Se eliminó una lámina muy fina de hueso que cubría ambas coronas y se logró un campo quirúrgico exangüe. Se realizó la descalcificación del esmalte con ácido ortofosfórico empleando una mota de algodón durante dos minutos. Se lavó la zona y se secó con aire seco (fig. 1).
Se procedió a la cementación de los brackets con resina para cementar brackets y se comprobó el anclaje de estos. Se colocó un alambre no. 28 en los brackets y se entorcharon los dos cabos. Se suturó el colgajo con seda 3/0 y se colocó gasa compresiva.
Se prescribieron antimicrobianos (amoxicilina de 500 mg, una cápsula cada 8 h por siete días), el resto de las indicaciones posquirúrgicas requeridas y el seguimiento por Consulta Externa hasta su posterior alta clínica y atención por la especialidad de ortodoncia.
Discusión
Los caninos superiores son de los últimos dientes en brotar y puede haber un compromiso de espacio en la arcada dentaria en el momento de su erupción.
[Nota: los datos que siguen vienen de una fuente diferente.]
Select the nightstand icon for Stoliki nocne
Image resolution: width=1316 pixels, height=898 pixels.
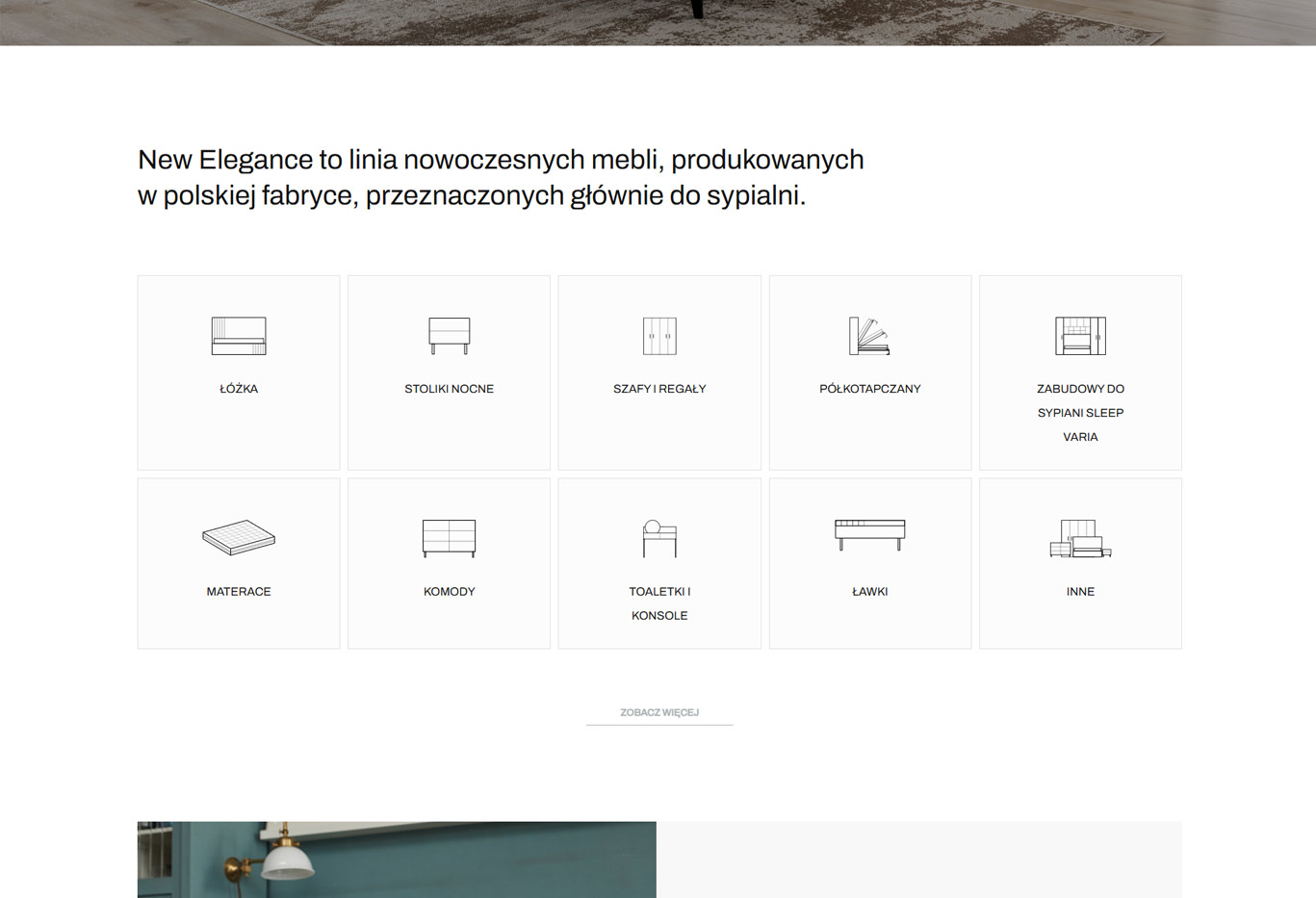[449, 336]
La trayectoria que tiene que recorrer el canino superior desde el punto donde se forma, cerca del suelo de la órbita y por fuera de la fosa piriforme, hasta que llega a emerger en la arcada es mucho más larga y compleja (alrededor de 20 mm) que la que sigue cualquier otro diente.8,10
Entre las causas de retención del canino superior, se conocen el desarrollo filogenético y el de la propia civilización, debido a los distintos tipos de dieta que han evolucionado con la humanidad y provocado interferencias en el desarrollo de los maxilares. Estos factores han influido en el incremento de la discrepancia entre huesos y dientes, la cual ha traído como consecuencia un aumento en la incidencia de esta anomalía dentaria.9
El canino superior retenido se presenta de forma unilateral, en proporción de 5:1 y en el lado izquierdo más que en el derecho. Sin embargo, otros autores afirman que la retención del canino maxilar se presenta de manera unilateral en el 92 % de los pacientes, es decir, en la mayoría de los casos (47,2 % unilateral derecha y 33,3 % unilateral izquierda). Entre el 8 % y 19,4 % de los casos son bilaterales.11,12,13,14)
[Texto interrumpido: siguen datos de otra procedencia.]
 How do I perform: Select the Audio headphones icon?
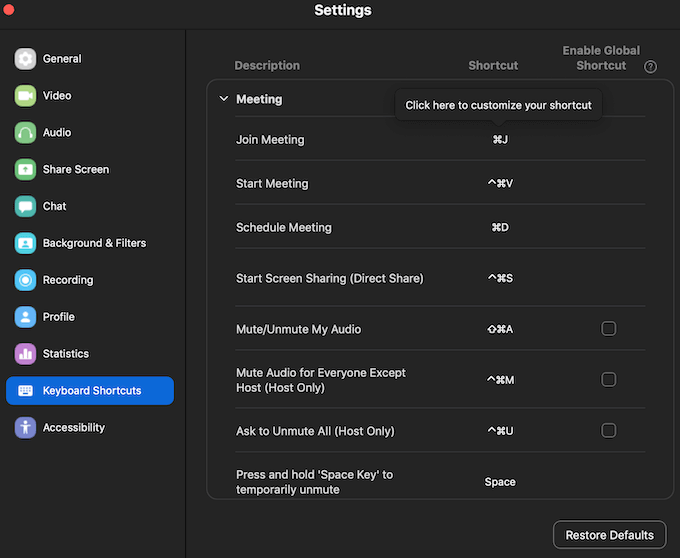pos(25,133)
La erupción de los caninos superiores es un proceso en el que intervienen varios factores, unos relacionados con la anatomía del diente o la morfología de los tejidos circundantes y otros dependientes de la herencia.
La ubicación normal del canino superior está en estrecha relación con el arbotante vertical o columna ósea; esto hace que el hueso sea más compacto en esa zona. Gay y otros5 señalaron su posición anómala en el maxilar, próxima a la fusión de dos procesos embriológicos vecinos, la premaxila y el proceso maxilar superior lateral, y la acción contrapuesta de dos fuerzas: el crecimiento anteroposterior del seno maxilar y el posteroanterior de la premaxila.
La retención bilateral de los caninos superiores es poco frecuente y debe ser abordada desde la interdisciplinariedad y con un tratamiento ortodóncico-quirúrgico para garantizar la reubicación de los dientes en la arcada dentaria. Existen otras variantes terapéuticas, pero sacrifican mayor cantidad de hueso, son más traumáticas y, en ocasiones, no logran los objetivos propuestos.
Se concluye que en este caso se evidenció la estrecha asociación de la retención bilateral de los caninos superiores con la oligodoncia de los incisivos laterales en su etiopatogenia. Se mostró la variante ortodóncica-quirúrgica como el método de tratamiento propuesto. No aparecieron complicaciones posquirúrgicas. La paciente evolucionó hasta su alta definitiva y seguimiento por la consulta de Ortodoncia para lograr la reubicación de los dientes en la arcada dentaria.